• QUESTIONS TO ANSWER
• a. In the band history, who owned the KC label?
• b. For each statement, say whether it agrees with the band history, and quote the words that decide it. (i) James passed the test for an Air Force band. (ii) Percy Cooper was the only member of the group who did not sing. (iii) When Harold Rice left, Harry Wilkins moved from drums to bass.
• c. Translate this sentence from the band history into Spanish: "James joined as lead vocalist (the others sang background vocals)."

In school, James had played the trumpet somewhat, but (according to his own account) having been something of a juvenile delinquent, he didn't pay much attention to music theory. Thus, when he tried out for an Air Force band, he flunked the test. He ended up joining a vocal group which competed in the Tops In Blue contest. However, some internal dissention developed in the group, and they ended up being bested by the Del Vikings.

When James got out of the Air Force, in 1961, he found that brother Tom had learned to play the guitar and had formed an R&B band called [what else?] the Carpets. The members were: Walter Chisolm (sax), Harold Rice (bassist), Harry Wilkins (drums), and Tom Gadson (guitar). James joined as lead vocalist (the others sang background vocals). When Harold Rice left to join Jay McShann's orchestra, drummer Harry Wilkins switched over to bass. James then took over the open drum spot. (This may not have been as difficult as it sounds, James' father was a drummer.) A late addition to the group was trumpeter Percy Cooper, brother of organist Earl Grant; he was the only non-singing member).

The Derbys play Las Vegas The Derbys At some point, the Carpets changed their name to the Derbys, and made a single record for the KC label (owned by Nat King Cole), released in December 1962. "Any Old Way" is led by James; its flip, "The Huckster Man," is an instrumental. (They were not the Derbys on Mercury or Savoy). Since they had abandoned the name "Carpets," another local Kansas City group approached Tom Gadson for permission to use it. That group went to Chicago and had releases on ViJ ("What Can You Do For Me"/"I Just Can't Win") and Show Me ("Keep Pushing On"/"You Don't Have To Buy Me").

• PROVIDED MATERIAL
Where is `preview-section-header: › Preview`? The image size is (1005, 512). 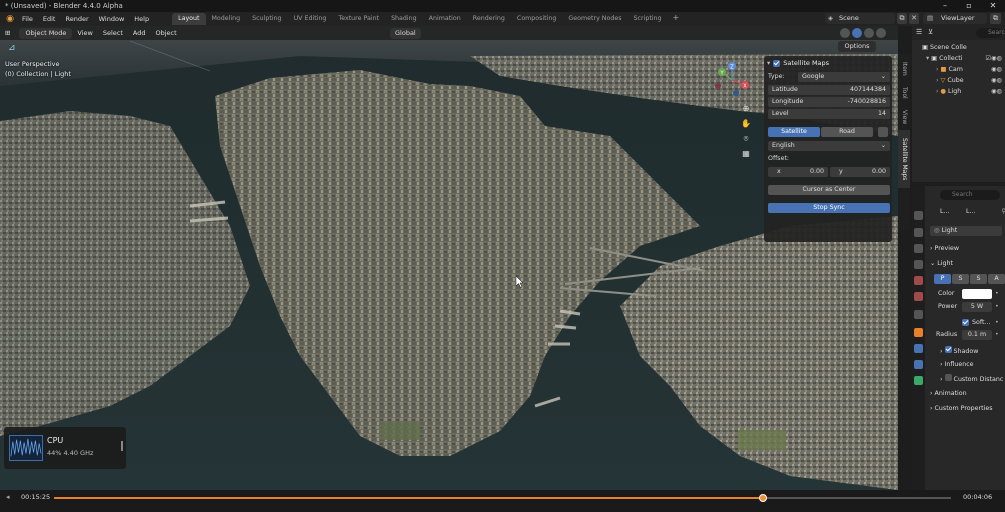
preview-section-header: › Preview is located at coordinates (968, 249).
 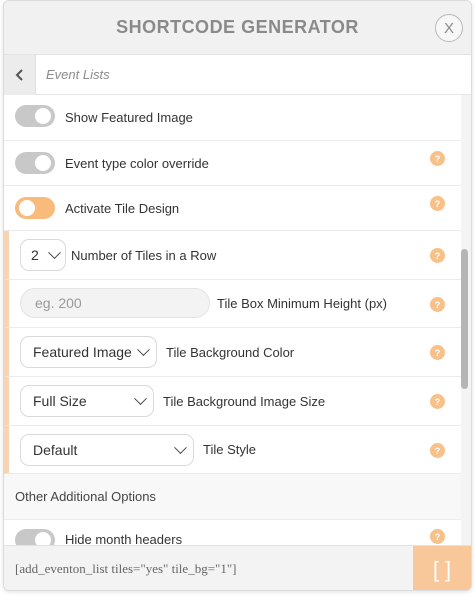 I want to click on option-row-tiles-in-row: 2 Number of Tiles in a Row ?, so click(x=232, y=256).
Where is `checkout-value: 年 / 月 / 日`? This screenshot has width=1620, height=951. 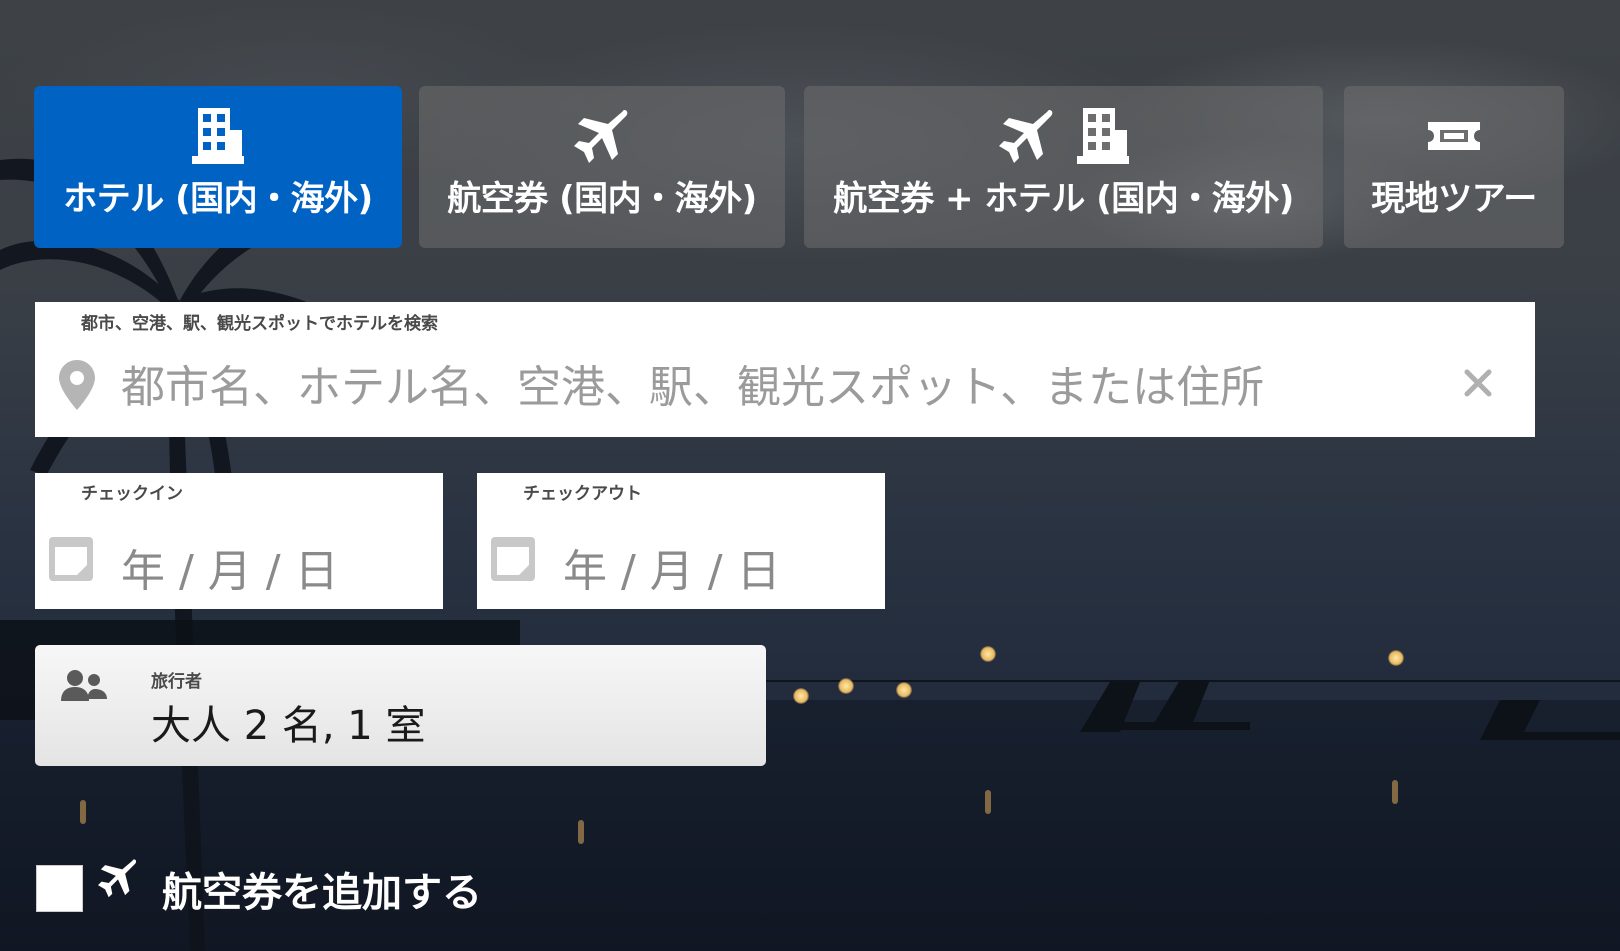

• SOLVED TASKS
• a. Nat King Cole

• b.
(i) No: "he flunked the test."
(ii) Yes: "he was the only non-singing member"
(iii) Yes: "drummer Harry Wilkins switched over to bass."

• c. James se unió como vocalista principal (los demás hacían los coros).